Can I do that by using some available functions in Pytorch without a loop?
It can be done without loops, but I am generally not sure whether it is such a great idea, due to significantly increased runtime.
The basic idea is relatively simple: Since tensor assignments always assign the last element, it is sufficient to sort your tuples in M in descending order, according to the respective values stored in the value list (let's call it v).
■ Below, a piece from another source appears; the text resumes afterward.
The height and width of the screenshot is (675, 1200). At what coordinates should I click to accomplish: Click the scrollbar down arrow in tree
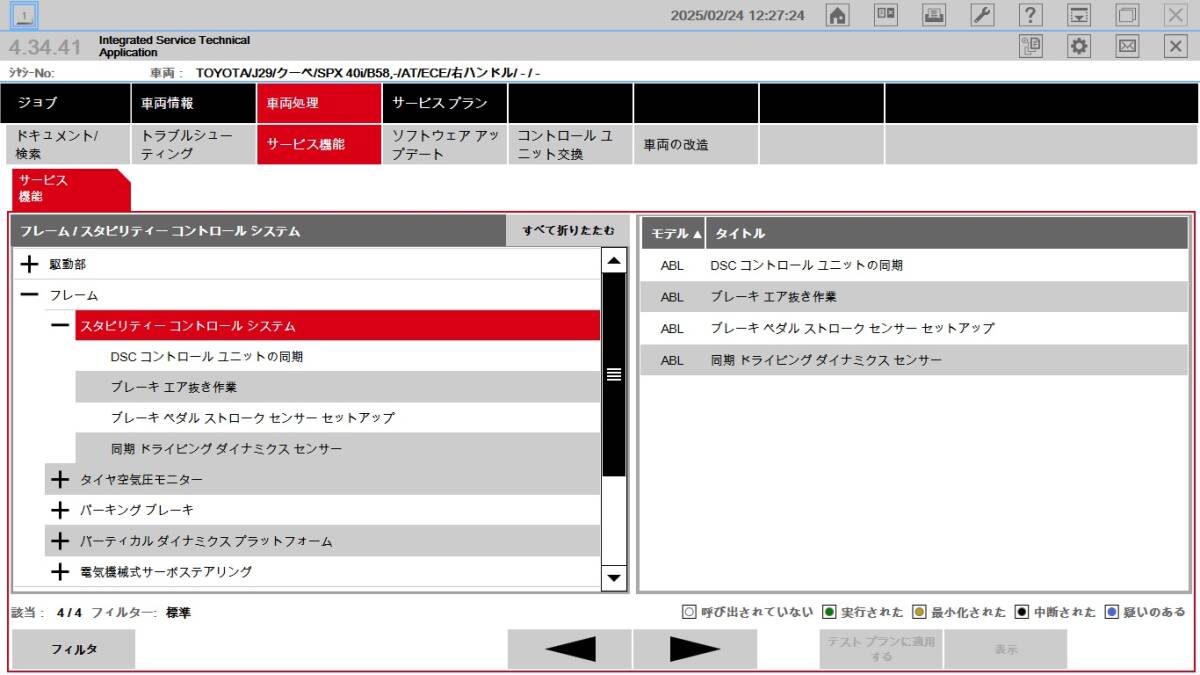click(614, 577)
To do this in pytorch, let us consider the following example:
import torch as t
X = t.randn([3, 3]) # Random matrix of size 3x3
v = t.tensor([1, 2, 3])
M = t.tensor([[0, 2, 0],
[1, 2, 1]]) # accessing the elements described above
# Showcase pytorch's result with "naive" tensor assignment:
X[tuple(M)] = v # This would assign the value 3 to position (0, 1)
# To correct behavior, sort v in decreasing order.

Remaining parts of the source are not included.